*** Data listing

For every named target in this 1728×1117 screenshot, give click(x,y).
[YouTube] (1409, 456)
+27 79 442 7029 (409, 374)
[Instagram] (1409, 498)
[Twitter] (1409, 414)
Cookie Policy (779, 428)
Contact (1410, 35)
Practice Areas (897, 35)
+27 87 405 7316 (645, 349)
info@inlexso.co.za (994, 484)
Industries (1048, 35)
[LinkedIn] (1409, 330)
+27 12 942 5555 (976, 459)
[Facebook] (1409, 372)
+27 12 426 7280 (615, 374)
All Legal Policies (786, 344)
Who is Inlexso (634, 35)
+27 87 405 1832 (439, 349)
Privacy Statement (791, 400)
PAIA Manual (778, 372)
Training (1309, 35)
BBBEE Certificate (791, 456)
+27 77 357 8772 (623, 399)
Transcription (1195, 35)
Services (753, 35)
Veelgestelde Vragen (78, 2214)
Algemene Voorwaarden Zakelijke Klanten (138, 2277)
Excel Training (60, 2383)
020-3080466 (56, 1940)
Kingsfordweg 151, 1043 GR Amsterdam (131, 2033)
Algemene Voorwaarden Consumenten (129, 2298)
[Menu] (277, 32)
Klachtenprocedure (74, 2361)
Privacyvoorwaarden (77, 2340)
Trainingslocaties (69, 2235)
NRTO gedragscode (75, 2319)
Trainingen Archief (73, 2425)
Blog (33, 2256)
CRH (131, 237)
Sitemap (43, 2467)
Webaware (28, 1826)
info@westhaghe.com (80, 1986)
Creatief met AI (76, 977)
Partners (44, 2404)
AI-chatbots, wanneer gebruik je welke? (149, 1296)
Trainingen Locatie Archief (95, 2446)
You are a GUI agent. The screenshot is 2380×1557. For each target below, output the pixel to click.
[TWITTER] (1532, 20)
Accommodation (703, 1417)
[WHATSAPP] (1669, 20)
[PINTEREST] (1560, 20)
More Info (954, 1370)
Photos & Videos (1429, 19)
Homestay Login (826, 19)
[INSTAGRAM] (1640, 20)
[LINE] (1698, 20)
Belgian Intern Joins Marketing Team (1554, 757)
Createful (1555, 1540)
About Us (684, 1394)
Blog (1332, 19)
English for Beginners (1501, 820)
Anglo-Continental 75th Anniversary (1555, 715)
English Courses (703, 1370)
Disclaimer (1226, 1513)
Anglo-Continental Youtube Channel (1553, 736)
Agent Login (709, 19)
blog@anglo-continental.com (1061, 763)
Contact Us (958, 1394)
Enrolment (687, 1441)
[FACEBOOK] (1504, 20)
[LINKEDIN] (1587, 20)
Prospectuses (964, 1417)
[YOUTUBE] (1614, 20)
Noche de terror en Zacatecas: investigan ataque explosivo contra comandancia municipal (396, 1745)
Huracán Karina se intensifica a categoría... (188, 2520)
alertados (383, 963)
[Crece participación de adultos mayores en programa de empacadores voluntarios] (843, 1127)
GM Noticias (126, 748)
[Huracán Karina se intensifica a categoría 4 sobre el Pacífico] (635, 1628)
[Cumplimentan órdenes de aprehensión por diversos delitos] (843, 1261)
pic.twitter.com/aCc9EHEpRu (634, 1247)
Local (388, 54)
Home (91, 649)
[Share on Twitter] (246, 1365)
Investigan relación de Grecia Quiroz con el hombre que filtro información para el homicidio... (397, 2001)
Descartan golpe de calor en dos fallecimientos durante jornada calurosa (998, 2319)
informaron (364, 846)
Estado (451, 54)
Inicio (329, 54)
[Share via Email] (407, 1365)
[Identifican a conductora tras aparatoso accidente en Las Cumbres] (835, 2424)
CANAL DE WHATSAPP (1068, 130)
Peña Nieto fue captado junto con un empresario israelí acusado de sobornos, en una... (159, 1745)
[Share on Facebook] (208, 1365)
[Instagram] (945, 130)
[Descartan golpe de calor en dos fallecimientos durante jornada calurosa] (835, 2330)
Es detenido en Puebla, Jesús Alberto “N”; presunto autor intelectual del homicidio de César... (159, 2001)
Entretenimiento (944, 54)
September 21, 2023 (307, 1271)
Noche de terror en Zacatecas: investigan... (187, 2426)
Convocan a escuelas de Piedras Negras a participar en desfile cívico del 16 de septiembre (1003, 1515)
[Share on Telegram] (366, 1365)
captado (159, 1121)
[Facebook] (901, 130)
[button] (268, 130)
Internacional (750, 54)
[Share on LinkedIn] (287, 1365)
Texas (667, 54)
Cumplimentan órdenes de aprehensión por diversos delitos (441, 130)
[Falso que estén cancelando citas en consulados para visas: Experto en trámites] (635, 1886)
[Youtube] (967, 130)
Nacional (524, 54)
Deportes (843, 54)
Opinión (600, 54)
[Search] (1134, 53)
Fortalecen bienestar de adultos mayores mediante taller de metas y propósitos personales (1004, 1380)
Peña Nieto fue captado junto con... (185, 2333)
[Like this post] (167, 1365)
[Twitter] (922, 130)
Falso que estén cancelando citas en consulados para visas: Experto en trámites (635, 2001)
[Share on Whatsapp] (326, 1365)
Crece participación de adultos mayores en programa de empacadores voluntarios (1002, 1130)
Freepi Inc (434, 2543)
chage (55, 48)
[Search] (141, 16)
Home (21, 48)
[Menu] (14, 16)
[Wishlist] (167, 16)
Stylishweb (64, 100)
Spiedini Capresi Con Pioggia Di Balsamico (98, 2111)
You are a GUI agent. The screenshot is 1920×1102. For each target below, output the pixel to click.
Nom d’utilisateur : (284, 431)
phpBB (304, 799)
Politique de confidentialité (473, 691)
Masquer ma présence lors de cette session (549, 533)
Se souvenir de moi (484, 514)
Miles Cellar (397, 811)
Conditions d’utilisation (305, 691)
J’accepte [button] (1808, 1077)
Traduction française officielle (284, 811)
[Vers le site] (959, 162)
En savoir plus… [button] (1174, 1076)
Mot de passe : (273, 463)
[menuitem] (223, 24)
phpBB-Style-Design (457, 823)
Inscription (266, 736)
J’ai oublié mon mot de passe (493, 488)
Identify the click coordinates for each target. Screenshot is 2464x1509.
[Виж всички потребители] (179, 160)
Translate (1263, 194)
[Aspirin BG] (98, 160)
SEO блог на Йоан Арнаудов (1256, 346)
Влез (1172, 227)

******

### Exercise brief
An exact copy of every record above is what's needed here.

### Task solution
For every named target in this 1728×1117 screenshot, give click(x,y).
[YouTube] (1409, 456)
+27 79 442 7029 (409, 374)
[Instagram] (1409, 498)
[Twitter] (1409, 414)
Cookie Policy (779, 428)
Contact (1410, 35)
Practice Areas (897, 35)
+27 87 405 7316 (645, 349)
info@inlexso.co.za (994, 484)
Industries (1048, 35)
[LinkedIn] (1409, 330)
+27 12 942 5555 (976, 459)
[Facebook] (1409, 372)
+27 12 426 7280 (615, 374)
All Legal Policies (786, 344)
Who is Inlexso (634, 35)
+27 87 405 1832 (439, 349)
Privacy Statement (791, 400)
PAIA Manual (778, 372)
Training (1309, 35)
BBBEE Certificate (791, 456)
+27 77 357 8772 (623, 399)
Transcription (1195, 35)
Services (753, 35)
Veelgestelde Vragen (78, 2214)
Algemene Voorwaarden Zakelijke Klanten (138, 2277)
Excel Training (60, 2383)
020-3080466 (56, 1940)
Kingsfordweg 151, 1043 GR Amsterdam (131, 2033)
Algemene Voorwaarden Consumenten (129, 2298)
[Menu] (277, 32)
Klachtenprocedure (74, 2361)
Privacyvoorwaarden (77, 2340)
Trainingslocaties (69, 2235)
NRTO gedragscode (75, 2319)
Trainingen Archief (73, 2425)
Blog (33, 2256)
CRH (131, 237)
Sitemap (43, 2467)
Webaware (28, 1826)
info@westhaghe.com (80, 1986)
Creatief met AI (76, 977)
Partners (44, 2404)
AI-chatbots, wanneer gebruik je welke? (149, 1296)
Trainingen Locatie Archief (95, 2446)
You are a GUI agent. The screenshot is 2380×1557. For each target below, output the pixel to click.
[TWITTER] (1532, 20)
Accommodation (703, 1417)
[WHATSAPP] (1669, 20)
[PINTEREST] (1560, 20)
More Info (954, 1370)
Photos & Videos (1429, 19)
Homestay Login (826, 19)
[INSTAGRAM] (1640, 20)
[LINE] (1698, 20)
Belgian Intern Joins Marketing Team (1554, 757)
Createful (1555, 1540)
About Us (684, 1394)
Blog (1332, 19)
English for Beginners (1501, 820)
Anglo-Continental 75th Anniversary (1555, 715)
English Courses (703, 1370)
Disclaimer (1226, 1513)
Anglo-Continental Youtube Channel (1553, 736)
Agent Login (709, 19)
blog@anglo-continental.com (1061, 763)
Contact Us (958, 1394)
Enrolment (687, 1441)
[FACEBOOK] (1504, 20)
[LINKEDIN] (1587, 20)
Prospectuses (964, 1417)
[YOUTUBE] (1614, 20)
Noche de terror en Zacatecas: investigan ataque explosivo contra comandancia municipal (396, 1745)
Huracán Karina se intensifica a categoría... (188, 2520)
alertados (383, 963)
[Crece participación de adultos mayores en programa de empacadores voluntarios] (843, 1127)
GM Noticias (126, 748)
[Huracán Karina se intensifica a categoría 4 sobre el Pacífico] (635, 1628)
[Cumplimentan órdenes de aprehensión por diversos delitos] (843, 1261)
pic.twitter.com/aCc9EHEpRu (634, 1247)
Local (388, 54)
Home (91, 649)
[Share on Twitter] (246, 1365)
Investigan relación de Grecia Quiroz con el hombre que filtro información para el homicidio... (397, 2001)
Descartan golpe de calor en dos fallecimientos durante jornada calurosa (998, 2319)
informaron (364, 846)
Estado (451, 54)
Inicio (329, 54)
[Share via Email] (407, 1365)
[Identifican a conductora tras aparatoso accidente en Las Cumbres] (835, 2424)
CANAL DE WHATSAPP (1068, 130)
Peña Nieto fue captado junto con un empresario israelí acusado de sobornos, en una... (159, 1745)
[Share on Facebook] (208, 1365)
[Instagram] (945, 130)
[Descartan golpe de calor en dos fallecimientos durante jornada calurosa] (835, 2330)
Es detenido en Puebla, Jesús Alberto “N”; presunto autor intelectual del homicidio de César... (159, 2001)
Entretenimiento (944, 54)
September 21, 2023 (307, 1271)
Noche de terror en Zacatecas: investigan... (187, 2426)
Convocan a escuelas de Piedras Negras a participar en desfile cívico del 16 de septiembre (1003, 1515)
[Share on Telegram] (366, 1365)
captado (159, 1121)
[Facebook] (901, 130)
[button] (268, 130)
Internacional (750, 54)
[Share on LinkedIn] (287, 1365)
Texas (667, 54)
Cumplimentan órdenes de aprehensión por diversos delitos (441, 130)
[Falso que estén cancelando citas en consulados para visas: Experto en trámites] (635, 1886)
[Youtube] (967, 130)
Nacional (524, 54)
Deportes (843, 54)
Opinión (600, 54)
[Search] (1134, 53)
Fortalecen bienestar de adultos mayores mediante taller de metas y propósitos personales (1004, 1380)
Peña Nieto fue captado junto con... (185, 2333)
[Like this post] (167, 1365)
[Twitter] (922, 130)
Falso que estén cancelando citas en consulados para visas: Experto en trámites (635, 2001)
[Share on Whatsapp] (326, 1365)
Crece participación de adultos mayores en programa de empacadores voluntarios (1002, 1130)
Freepi Inc (434, 2543)
chage (55, 48)
[Search] (141, 16)
Home (21, 48)
[Menu] (14, 16)
[Wishlist] (167, 16)
Stylishweb (64, 100)
Spiedini Capresi Con Pioggia Di Balsamico (98, 2111)
You are a GUI agent. The screenshot is 1920×1102. For each target below, output the pixel to click.
Nom d’utilisateur : (284, 431)
phpBB (304, 799)
Politique de confidentialité (473, 691)
Masquer ma présence lors de cette session (549, 533)
Se souvenir de moi (484, 514)
Miles Cellar (397, 811)
Conditions d’utilisation (305, 691)
J’accepte [button] (1808, 1077)
Traduction française officielle (284, 811)
[Vers le site] (959, 162)
En savoir plus… [button] (1174, 1076)
Mot de passe : (273, 463)
[menuitem] (223, 24)
phpBB-Style-Design (457, 823)
Inscription (266, 736)
J’ai oublié mon mot de passe (493, 488)
Identify the click coordinates for each target. Screenshot is 2464x1509.
[Виж всички потребители] (179, 160)
Translate (1263, 194)
[Aspirin BG] (98, 160)
SEO блог на Йоан Арнаудов (1256, 346)
Влез (1172, 227)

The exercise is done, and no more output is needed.